Although the writer has the right to choose the title and content of his letter, it seems as if the purpose of the letter is not to allow the authors of this article to answer his questions. Rather, it exhibits a sharp judgment, implying the invalidation of our work, which doesn’t seem fair to us.
The study groups were matched according to bone age, which was detected by the method of Greulich and Pyle. This was clearly defined in the fourth paragraph of the “Material and methods” section. In addition, the need to match the groups according to bone age, not chronologic age, was mentioned briefly in the “Discussion” (paragraph 3, p. 183) with supporting references.
The mean and standard deviation values for bone age and chronologic age of each subgroup were given in Table II. Accordingly, the finding of no statistical difference was clearly stated in the first paragraph of the “Results” section (p. 182). Pair-wise comparisons were used to verify that. As P values were >0.05 for pair-wise comparisons and the difference between groups was statistically insignificant, they were not given in the table.
We partially do agree with this criticism. The assumption of normality is especially critical when constructing reference intervals for variables and should be taken seriously to draw accurate and reliable conclusions. However, with large enough sample sizes (>40), the violation of the normality assumption should not cause major problems in parametric tests. It is important to ascertain the statistical tests. Hence, we preferred to use nonparametric tests (Mann-Whitney U test) after having rejected the normality assumption for our data. Using the t test for 2 independent samples yielded the same conclusions of the Mann-Whitney U test for our data. So, with this evidence, we decided to use the Mann-Whitney U test to discuss more reliable results in our article.
We tested the data both in the whole sample and in each subgroup with the Kolmogorov-Smirnov and Shapiro-Wilks tests, and we found that the data were not sampled from a Gaussian population. So we do not agree that assessing the sample’s normality is incorrect.
The criticism about using an ANOVA test design might be accurate, but as is well known, after finding the level of difference, pair-wise comparisons should still be made to understand the reason for that difference. To claim the inaccuracy of pair-wise comparisons might not be true in that sense; rather, it is a matter of choice.

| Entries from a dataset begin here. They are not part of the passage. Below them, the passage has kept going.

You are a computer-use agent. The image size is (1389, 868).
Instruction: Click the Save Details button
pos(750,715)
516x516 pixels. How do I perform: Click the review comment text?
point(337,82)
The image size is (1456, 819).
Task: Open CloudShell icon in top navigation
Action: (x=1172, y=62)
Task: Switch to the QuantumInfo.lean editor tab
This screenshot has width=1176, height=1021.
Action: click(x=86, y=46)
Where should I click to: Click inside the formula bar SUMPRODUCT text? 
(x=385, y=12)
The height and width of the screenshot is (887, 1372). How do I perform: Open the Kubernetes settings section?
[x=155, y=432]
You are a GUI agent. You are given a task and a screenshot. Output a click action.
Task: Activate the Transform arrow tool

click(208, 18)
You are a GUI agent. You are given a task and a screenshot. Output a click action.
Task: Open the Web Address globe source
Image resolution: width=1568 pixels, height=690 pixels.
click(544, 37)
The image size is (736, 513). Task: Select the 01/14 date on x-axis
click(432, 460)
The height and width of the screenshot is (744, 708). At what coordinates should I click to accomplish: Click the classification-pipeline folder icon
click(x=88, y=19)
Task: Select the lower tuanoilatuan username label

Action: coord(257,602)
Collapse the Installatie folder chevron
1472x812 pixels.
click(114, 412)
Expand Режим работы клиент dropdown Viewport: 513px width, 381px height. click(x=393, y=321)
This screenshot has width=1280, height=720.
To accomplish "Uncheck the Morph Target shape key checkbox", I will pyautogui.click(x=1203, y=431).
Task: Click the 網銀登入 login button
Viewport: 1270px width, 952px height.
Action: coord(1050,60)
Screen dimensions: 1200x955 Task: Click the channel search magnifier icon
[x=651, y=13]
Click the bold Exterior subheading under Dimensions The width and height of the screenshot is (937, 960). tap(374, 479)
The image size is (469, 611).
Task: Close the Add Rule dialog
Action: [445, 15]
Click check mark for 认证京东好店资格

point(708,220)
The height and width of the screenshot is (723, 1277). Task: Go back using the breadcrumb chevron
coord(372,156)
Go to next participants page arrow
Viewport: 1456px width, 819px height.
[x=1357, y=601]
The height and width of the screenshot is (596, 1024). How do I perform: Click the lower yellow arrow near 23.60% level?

In our article, “matched” means “constructing 2 groups whose data would be comparable with each other.” As it is well known in the orthodontic literature, to see the differences in an affected group (a group with a chronic disease as here), an unaffected control group is needed. The data of these groups are independent from each other, and the presence of 1 group cannot alter the data of the other. So we believe that the use of independent paired comparisons was correct.
We performed the Bonferroni correction for making adjustments for several independent statistical tests and we did for Fisher exact tests simultaneously on our data set. We ran the Bonferroni correction to reduce the chances of obtaining false-positive results (type I errors).
The reader might be right in the sense that the word “interaction” looks like a technical statistical term. However, it was only used to explain the effects of disease, bone age, and sex at the same time.